**WHAT IS EXPECTED:** Return every line of the entries that includes the word "computer".

[INFORMATION SUPPLIED]

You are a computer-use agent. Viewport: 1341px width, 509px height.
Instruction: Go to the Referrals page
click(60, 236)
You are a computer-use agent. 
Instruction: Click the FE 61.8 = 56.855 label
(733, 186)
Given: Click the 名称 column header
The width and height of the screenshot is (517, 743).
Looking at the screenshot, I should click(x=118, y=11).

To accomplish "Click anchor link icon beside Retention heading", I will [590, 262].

[/INFORMATION SUPPLIED]
[INFORMATION SUPPLIED]

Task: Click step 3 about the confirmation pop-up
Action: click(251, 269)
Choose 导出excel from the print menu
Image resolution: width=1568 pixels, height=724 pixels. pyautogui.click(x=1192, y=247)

[/INFORMATION SUPPLIED]

**TASK ANSWER:**
You are a computer-use agent. Viewport: 1341px width, 509px height.
You are a computer-use agent. 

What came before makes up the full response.